─── RECORDS SHOWN

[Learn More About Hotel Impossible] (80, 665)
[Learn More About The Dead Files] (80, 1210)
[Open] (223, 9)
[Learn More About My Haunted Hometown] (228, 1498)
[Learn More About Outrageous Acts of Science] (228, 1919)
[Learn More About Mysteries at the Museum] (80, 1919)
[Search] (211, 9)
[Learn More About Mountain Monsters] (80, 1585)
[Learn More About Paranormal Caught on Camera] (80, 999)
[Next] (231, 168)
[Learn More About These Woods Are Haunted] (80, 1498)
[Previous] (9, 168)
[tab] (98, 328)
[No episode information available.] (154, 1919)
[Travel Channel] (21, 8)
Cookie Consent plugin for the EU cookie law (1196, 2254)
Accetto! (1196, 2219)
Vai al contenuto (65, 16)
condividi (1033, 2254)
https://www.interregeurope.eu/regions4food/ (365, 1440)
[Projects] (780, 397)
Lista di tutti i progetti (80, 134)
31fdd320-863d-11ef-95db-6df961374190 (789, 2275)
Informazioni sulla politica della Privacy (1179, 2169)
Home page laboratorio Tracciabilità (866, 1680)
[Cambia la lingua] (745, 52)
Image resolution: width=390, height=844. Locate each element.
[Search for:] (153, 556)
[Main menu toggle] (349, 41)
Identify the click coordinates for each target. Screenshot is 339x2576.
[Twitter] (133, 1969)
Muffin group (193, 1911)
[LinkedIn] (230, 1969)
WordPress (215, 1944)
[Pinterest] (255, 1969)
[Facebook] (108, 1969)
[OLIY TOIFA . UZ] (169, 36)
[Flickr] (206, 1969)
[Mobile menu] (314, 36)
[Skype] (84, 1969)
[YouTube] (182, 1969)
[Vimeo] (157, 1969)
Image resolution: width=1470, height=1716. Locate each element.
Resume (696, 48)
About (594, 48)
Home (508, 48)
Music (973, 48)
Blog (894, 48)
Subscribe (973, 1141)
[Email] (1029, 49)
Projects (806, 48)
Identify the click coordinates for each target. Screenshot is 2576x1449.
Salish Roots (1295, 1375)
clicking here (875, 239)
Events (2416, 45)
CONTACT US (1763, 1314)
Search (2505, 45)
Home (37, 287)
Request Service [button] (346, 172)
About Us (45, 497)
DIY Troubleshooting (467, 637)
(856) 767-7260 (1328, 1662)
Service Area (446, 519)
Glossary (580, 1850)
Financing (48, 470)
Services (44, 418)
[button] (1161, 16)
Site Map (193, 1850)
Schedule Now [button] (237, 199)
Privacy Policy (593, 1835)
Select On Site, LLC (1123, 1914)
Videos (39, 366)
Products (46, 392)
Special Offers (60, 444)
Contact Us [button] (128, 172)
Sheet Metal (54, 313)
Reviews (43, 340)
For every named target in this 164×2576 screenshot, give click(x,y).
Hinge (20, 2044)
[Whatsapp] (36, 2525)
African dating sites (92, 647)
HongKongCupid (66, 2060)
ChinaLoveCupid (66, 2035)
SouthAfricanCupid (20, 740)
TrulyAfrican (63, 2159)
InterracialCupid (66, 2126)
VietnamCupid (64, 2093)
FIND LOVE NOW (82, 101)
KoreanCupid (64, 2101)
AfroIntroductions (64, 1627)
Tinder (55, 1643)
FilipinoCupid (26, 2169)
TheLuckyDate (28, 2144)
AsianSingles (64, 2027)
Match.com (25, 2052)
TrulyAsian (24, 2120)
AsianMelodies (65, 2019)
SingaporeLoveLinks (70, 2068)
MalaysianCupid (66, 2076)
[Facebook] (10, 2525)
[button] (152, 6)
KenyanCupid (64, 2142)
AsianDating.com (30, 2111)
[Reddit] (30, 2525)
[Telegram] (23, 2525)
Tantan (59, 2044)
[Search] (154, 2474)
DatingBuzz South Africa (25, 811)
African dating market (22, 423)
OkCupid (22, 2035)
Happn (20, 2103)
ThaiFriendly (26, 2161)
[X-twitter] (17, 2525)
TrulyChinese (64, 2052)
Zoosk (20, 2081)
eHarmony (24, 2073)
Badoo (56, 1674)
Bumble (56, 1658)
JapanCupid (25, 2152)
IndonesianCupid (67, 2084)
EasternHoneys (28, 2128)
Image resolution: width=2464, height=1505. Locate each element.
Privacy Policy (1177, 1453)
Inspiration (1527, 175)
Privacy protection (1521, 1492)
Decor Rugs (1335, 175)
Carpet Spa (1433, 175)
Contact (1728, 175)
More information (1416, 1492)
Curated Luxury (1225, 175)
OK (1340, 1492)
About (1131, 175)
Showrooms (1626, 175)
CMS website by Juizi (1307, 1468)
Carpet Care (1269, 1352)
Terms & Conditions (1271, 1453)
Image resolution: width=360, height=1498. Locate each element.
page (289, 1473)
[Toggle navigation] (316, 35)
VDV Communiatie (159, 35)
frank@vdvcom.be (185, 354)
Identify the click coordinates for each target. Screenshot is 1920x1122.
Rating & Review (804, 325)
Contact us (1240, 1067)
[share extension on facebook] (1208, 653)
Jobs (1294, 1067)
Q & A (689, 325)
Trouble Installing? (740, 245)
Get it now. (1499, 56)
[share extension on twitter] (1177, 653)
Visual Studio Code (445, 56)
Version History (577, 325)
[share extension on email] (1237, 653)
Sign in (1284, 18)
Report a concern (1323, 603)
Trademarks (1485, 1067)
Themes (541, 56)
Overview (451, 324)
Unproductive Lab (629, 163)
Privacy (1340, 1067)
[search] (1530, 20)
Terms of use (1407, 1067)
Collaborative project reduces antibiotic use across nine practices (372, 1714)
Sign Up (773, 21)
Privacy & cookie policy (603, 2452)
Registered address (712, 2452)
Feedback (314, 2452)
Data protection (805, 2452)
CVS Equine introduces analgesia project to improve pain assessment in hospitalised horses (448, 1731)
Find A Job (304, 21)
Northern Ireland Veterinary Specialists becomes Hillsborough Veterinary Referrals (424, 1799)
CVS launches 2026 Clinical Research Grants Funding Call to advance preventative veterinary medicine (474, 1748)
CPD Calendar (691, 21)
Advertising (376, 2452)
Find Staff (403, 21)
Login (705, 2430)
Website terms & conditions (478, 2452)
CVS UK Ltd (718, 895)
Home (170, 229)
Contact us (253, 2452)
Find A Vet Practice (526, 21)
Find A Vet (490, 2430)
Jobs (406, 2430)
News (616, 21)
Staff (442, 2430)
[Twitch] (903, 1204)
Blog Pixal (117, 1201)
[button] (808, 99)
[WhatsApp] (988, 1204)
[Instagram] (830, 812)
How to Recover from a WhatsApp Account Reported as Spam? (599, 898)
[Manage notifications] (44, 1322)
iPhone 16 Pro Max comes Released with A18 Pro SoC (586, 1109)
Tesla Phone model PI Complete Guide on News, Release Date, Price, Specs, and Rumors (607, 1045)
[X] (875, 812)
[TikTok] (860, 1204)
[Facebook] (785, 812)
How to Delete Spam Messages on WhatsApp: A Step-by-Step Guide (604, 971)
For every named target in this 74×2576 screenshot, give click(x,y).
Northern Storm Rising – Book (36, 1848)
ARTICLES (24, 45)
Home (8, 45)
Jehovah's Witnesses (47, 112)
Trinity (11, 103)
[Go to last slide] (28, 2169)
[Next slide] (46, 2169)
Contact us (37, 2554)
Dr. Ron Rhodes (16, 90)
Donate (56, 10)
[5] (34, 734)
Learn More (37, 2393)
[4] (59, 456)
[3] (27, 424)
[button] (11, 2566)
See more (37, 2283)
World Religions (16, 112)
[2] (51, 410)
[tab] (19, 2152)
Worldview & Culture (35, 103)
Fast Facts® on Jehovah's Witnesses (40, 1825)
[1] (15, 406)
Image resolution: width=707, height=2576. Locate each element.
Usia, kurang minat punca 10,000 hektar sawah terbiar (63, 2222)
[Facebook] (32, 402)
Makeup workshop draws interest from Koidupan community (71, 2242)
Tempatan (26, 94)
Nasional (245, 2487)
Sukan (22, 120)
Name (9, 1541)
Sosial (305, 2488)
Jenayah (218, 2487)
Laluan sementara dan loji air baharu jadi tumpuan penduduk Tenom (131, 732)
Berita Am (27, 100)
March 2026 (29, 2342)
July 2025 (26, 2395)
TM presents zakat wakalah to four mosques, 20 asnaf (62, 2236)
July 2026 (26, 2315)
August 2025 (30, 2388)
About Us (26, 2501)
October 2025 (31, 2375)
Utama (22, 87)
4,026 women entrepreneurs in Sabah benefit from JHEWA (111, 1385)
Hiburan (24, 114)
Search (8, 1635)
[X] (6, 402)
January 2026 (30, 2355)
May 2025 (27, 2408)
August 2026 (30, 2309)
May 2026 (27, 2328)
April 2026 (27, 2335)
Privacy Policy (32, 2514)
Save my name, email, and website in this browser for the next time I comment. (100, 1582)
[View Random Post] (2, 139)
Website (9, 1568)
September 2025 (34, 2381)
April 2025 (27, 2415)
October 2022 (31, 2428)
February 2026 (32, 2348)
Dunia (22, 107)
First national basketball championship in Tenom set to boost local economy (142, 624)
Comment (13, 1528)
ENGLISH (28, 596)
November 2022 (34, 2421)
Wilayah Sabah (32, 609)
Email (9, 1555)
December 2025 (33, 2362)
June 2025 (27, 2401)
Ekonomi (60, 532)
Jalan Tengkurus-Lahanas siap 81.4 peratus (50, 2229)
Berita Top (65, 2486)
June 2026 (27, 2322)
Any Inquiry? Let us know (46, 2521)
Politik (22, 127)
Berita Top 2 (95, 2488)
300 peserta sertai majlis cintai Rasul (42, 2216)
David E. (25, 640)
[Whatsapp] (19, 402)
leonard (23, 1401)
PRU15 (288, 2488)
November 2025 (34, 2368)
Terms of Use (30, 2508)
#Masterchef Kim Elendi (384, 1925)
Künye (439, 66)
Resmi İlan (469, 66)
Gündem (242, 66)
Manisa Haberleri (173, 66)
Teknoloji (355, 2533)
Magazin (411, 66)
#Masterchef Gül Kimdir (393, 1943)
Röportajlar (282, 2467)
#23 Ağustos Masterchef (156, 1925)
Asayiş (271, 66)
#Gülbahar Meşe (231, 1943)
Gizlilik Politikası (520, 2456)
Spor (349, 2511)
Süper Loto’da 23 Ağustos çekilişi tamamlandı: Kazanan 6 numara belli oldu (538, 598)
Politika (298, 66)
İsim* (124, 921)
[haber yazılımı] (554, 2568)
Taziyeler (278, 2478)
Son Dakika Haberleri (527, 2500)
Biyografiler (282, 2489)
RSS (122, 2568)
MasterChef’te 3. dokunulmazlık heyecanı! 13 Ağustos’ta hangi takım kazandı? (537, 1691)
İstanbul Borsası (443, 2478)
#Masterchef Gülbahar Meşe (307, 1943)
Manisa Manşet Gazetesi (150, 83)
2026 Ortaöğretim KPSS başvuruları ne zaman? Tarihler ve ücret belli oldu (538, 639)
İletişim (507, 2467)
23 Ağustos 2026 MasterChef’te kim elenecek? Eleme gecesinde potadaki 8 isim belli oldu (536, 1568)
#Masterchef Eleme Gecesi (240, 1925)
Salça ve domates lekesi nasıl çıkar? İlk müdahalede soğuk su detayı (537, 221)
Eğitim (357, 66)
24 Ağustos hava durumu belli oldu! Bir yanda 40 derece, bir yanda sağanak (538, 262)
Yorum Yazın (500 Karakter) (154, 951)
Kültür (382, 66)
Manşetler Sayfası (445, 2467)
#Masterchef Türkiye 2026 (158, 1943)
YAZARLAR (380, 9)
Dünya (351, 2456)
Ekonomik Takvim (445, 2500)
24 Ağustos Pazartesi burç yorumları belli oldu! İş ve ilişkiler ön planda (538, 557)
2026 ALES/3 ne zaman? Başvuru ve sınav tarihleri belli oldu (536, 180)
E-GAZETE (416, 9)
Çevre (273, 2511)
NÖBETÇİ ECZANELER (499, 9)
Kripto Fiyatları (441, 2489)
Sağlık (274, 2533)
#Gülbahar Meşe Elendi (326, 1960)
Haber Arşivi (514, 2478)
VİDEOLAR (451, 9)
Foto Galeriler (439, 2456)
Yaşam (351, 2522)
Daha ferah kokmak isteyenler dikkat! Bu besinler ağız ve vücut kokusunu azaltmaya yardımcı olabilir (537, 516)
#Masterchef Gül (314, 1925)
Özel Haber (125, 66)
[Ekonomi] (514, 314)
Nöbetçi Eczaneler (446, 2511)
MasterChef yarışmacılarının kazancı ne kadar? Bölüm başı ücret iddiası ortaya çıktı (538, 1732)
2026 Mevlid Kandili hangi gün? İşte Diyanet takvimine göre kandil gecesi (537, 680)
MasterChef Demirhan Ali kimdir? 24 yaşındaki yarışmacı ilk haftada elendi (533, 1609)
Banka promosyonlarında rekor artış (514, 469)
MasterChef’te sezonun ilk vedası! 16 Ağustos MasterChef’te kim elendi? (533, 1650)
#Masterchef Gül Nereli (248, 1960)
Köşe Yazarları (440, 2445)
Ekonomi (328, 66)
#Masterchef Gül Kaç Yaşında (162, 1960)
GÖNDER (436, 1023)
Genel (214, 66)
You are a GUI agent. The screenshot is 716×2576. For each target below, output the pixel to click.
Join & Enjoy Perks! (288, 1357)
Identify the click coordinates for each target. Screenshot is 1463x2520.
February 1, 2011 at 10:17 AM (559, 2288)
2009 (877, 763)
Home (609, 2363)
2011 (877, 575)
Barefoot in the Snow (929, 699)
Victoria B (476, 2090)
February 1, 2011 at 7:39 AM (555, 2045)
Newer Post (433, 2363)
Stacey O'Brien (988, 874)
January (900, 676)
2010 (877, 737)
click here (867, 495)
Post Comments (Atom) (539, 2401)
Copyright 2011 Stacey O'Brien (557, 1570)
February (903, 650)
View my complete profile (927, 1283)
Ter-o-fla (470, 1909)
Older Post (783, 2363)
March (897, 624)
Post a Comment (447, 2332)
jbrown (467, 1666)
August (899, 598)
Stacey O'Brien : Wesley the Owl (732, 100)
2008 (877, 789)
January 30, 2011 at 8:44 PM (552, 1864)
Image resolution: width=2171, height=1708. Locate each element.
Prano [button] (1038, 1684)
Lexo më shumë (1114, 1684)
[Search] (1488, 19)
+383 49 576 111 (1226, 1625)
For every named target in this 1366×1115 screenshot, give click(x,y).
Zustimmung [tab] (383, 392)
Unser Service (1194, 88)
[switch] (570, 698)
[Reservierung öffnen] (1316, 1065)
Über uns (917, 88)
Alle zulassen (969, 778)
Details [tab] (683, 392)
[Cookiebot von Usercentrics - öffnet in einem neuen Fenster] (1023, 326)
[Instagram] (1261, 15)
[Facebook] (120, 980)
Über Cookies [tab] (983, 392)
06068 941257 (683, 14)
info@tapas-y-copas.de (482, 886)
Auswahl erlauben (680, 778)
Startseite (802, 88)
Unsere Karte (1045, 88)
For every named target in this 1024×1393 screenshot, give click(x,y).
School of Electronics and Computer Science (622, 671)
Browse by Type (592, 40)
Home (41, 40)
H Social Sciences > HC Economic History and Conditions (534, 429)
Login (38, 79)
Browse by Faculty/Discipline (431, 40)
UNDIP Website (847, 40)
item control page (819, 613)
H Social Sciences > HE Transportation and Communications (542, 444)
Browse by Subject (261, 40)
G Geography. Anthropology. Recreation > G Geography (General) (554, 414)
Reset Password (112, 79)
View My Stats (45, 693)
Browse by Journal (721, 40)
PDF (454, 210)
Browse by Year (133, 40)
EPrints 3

──────

◆ PROBLEM TO SOLVE:
Only a number is wanted here: the count of lines above that contain the word "each".

◆ ANSWER SECTION:
11